Statistics South Africa on October 12 reported that mining production had increased by 2% year-on-year in August, with the biggest contributors being gold, iron-ore and platinum group metals (PGMs), contributing two, 1.9 and one percentage points, respectively, to the headline figure.
Chrome and diamonds also made positive contributions.
Coal production, however, decreased by 8.5%, shaving off a considerable 2.2 percentage points and limiting the overall growth in mining sector activity, Nedbank notes.
It says that, worryingly, mining production in August was down by 4.3% and 1.1% compared with the August 2017 to 2019 average and August 2019, respectively.
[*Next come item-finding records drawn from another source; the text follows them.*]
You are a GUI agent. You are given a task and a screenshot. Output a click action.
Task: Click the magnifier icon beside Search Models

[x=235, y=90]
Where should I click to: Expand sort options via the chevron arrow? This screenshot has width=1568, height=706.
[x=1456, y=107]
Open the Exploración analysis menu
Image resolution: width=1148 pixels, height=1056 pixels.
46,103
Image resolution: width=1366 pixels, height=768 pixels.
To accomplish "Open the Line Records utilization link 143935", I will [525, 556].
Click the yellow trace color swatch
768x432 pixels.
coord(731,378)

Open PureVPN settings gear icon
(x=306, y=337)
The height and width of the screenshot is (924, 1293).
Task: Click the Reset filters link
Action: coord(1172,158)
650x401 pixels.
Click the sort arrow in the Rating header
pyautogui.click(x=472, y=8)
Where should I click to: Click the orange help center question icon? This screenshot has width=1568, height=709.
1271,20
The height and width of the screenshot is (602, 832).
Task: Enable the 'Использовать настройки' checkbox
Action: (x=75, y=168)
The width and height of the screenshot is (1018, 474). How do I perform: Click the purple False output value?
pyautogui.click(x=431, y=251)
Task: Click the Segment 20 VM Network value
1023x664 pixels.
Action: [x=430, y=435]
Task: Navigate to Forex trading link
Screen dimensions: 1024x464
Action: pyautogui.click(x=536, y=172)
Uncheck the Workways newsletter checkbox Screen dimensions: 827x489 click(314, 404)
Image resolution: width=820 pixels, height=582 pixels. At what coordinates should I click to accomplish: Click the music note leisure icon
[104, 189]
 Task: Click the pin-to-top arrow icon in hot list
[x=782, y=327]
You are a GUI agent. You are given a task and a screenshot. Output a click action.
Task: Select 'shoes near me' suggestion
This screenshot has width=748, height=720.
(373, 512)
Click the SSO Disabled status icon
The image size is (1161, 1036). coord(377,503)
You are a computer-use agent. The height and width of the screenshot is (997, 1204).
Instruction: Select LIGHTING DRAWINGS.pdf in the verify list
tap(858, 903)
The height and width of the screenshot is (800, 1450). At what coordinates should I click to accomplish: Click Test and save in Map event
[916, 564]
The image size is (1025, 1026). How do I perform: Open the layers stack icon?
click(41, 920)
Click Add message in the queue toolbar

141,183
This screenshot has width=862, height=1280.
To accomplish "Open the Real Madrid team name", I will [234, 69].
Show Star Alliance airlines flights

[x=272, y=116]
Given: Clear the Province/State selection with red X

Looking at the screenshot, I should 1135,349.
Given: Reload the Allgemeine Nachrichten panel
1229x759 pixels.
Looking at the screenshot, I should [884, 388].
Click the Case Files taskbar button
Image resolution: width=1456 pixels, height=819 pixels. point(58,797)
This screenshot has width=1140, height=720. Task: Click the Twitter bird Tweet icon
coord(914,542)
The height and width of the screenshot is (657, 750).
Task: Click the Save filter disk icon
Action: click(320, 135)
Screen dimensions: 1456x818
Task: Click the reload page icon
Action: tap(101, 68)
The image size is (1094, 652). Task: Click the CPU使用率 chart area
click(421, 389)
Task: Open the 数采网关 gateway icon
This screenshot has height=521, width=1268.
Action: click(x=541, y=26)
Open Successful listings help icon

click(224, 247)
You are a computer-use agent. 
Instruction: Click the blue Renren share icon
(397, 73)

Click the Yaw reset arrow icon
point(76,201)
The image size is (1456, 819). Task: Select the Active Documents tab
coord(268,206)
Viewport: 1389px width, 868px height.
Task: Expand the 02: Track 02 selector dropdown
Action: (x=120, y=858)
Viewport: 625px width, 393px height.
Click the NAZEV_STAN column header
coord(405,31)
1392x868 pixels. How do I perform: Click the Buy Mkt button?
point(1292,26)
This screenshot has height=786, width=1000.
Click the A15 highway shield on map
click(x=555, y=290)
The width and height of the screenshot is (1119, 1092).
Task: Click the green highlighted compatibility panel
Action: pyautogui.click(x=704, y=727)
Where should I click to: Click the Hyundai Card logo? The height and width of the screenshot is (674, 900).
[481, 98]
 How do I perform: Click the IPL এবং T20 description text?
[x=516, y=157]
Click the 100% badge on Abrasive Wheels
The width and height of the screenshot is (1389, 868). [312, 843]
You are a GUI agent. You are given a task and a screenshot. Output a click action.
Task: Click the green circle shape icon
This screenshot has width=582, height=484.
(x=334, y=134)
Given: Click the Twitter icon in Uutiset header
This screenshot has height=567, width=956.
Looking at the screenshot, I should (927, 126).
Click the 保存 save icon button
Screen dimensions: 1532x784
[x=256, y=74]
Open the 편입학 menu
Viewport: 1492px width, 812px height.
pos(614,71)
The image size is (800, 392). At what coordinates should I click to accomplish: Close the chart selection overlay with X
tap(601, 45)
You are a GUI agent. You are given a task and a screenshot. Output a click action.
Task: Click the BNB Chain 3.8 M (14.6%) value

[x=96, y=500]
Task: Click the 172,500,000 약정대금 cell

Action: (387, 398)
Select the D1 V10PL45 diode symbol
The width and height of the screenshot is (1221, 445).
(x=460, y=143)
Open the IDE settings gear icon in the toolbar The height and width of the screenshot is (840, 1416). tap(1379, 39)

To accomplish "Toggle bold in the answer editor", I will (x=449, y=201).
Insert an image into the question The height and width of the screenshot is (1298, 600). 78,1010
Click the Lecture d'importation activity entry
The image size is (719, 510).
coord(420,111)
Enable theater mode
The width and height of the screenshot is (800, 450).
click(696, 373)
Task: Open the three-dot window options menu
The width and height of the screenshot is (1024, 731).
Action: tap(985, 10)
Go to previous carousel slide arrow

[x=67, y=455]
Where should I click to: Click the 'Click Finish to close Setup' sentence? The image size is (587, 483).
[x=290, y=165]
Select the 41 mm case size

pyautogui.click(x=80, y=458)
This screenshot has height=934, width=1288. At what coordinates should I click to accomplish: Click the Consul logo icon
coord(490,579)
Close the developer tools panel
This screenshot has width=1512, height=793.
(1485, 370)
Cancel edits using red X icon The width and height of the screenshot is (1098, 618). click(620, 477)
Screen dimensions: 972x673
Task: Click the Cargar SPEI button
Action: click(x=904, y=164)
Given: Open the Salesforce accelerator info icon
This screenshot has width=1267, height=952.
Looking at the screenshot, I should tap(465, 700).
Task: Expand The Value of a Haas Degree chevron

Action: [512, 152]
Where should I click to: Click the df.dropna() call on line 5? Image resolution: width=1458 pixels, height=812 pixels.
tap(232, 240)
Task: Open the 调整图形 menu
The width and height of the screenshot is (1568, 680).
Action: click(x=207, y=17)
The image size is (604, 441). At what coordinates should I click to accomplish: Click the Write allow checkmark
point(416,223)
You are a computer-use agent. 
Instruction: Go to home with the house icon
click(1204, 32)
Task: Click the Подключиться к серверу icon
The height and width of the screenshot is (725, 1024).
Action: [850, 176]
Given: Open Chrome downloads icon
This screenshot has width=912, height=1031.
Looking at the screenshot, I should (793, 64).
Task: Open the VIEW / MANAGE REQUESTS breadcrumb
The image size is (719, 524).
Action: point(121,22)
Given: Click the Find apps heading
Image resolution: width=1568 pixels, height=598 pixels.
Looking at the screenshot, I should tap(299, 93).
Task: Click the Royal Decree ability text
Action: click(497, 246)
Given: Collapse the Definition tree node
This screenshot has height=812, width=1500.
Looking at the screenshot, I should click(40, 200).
“Most minerals are in negative territory, except PGMs, chrome and diamonds, which are at higher levels by both measures. Even though copper production has a small weighting, the commodity is a massive 58% lower than its 2017 to 2019 average,” Nedbank points out.
Mineral sales, meanwhile, remained robust, buoyed by global demand and elevated commodity prices.
Sales advanced by 35.1% in August from 35% a month earlier. The main contributor was PGMs, up 55.1% and adding considerable 18.9 percentage points to the total.
Gold, coal and iron-ore sales also made significant positive contributions.
Over the month, sales rebounded by 11.5% from the 10.5% decline in July, helped by the normalisation of operations at major ports following the unprecedented disruptions in July, Nedbank notes.
Overall sales are 61.6% and 74.2% higher than its 2019 level and three-year average, respectively. PGMs, iron-ore, coal and chrome have been the top performers. Gold sales are also in the green.
“The mining sector’s output levels seem to be normalising, while sales continue to shoot through the roof. While sales will probably be supported by increased global demand and still high commodity prices, we think most prices will begin levelling off into 2022.
“Overall, economic conditions remain conducive to continued expansion in mining sector activity over the remainder of the year.
“However, downside risks remain significant. The Delta variant’s continued prevalence and the associated lockdowns, global supply disruptions and the return of load-shedding will inhibit a faster pace of output activity,” Nedbank says.